5.  Prodigal Summer by Barbara Kingsolver. (What I love about this book is that Kingsolver gives us characters from both sides of the environmental divide and they present their cases for why they do what they do.  She reminds us that caring for the environment is not a black and white issue and is more complex  than going out and buying a Prius.  This is one of my favorite books by her.)

6. Truman by David McCullough.  (While I think John Adams is McCullough’s best book, his biography of Truman just rocks. This is the tale of the underdog who filled Roosevelt’s shoes, and did it quite well.  While he was often dismissed as a Pendergast tool (which he never was) and has been overlooked by history (though he’s gaining in fame), I think the majority of us would like to have a man like him as president again.  He put his country before himself, had integrity, and was an extremely intelligent common man.)

7. No Ordinary Time by Doris Kearns Goodwin. (Interesting look and FDR and Eleanor during WWII and the vastly different roles they played.)

8. West With The Night by Beryl Markham.  (Beautiful memoir of growing up on a horse farm in Kenya and growing up to be a bush pilot. During the time I read this book I had to take a turbo-prop plane from Indianapolis to South Bend, and her descriptions of flying over Africa, alone nonetheless, helped me from having an anxiety attack on the plane.  I imagined I was her describing the Indiana farmland and setting sun; it allowed me to see that it was quite beautiful.)

9. The Last Report of the Miracles at Little No Horse by Louise Erdrich.  (Every once in a while, a book I know nothing about will call out to me, “Read me… read me….”.  Such as the case with this one.  Set in Minnesota, it’s the tale of Father Damien Modeste and grapples with questions of identity and faith.  My friends have either really loved this book or fall into the other category.)

10. Mornings on Horseback by David McCullough.  (Biography of young Teddy Roosevelt– his travels, his asthma, his interests, his wife and her death, and his stint in the Badlands.  A go to book for Teddy fans.)

11. The Zookeeper’s Wife by Diana Ackerman.  (If you are an animal lover this is an especially difficult book to read.  The true account of a family who owned a zoo in Warsaw during WWII and  used the zoo to hide hundreds of Jews over the course of the war.  The idea that animals make us human did not include Nazis.)

12. The Life and Times of the Thuderbolt Kid by Bill Bryson.  (I think this is my favorite Bryson book.  Bryson recounts his childhood growing up in Des Moines, IA in the fifties, and he connects his childhood to the people and events of that decade.  Shockingly enough, this is a nice counterpart to David Halberstam’s tome, The Fifties.)
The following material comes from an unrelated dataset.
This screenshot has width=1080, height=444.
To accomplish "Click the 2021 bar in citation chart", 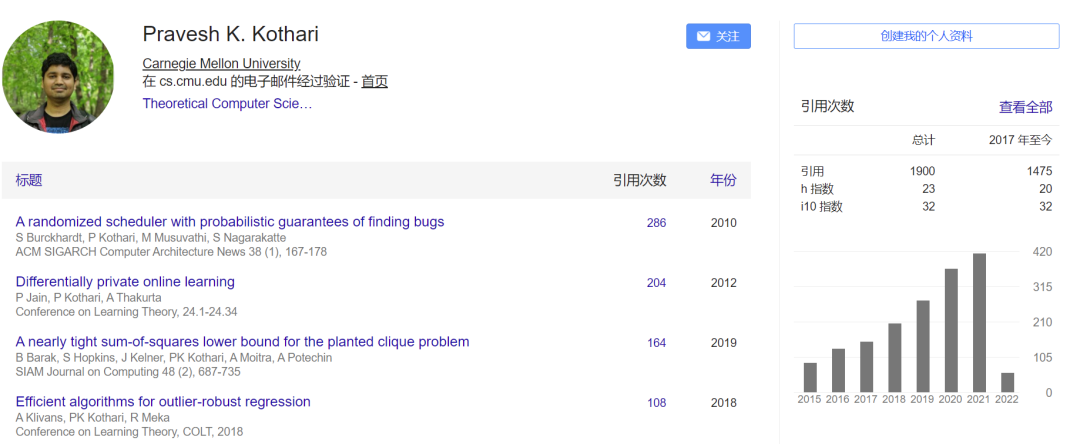I will (979, 322).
13. The Worst Hard Time by Timothy Egan.  (For all of you who thought that the Dust Bowl meant that is was dustier than usual, read this book.  The heroism, sacrifice, and tenacity of the people who stayed in the Plains during this time is astounding.  Egan follows the history of a few different families to see how each coped, and he explains the causes of the Dust Bowl in ways that I can understand.)


10 thoughts on “Can We Have More Napkins?: 2008

    1. Absolutely! I think it’s his best work. What was so surprising to me was how much it flew in the face of the fuddy-duddy image that people have of Adams. It was such an interesting read. What other books of history/bio have you enjoyed?

      1. Exactly! I don’t know how, but everyone has the image of him being this grumpy president that no one really likes. It’s definitely a great book due in large part to the fact that it attacks that view.

        I really like Ben Franklin’s autobiography, McCullough’s “1775,” and the Federalist Papers (although those aren’t really literature in the usual sense!).

      2. Haha I know what you mean. The way McCullough goes inside those historical events… it really feels like you were there! He’s amazing.

      3. Well get thee to a bookstore and get Isaac’s Storm, In The Garden Of The Beasts, and my favorite, The Devil In The White City. Oh and Thunderstruck, too.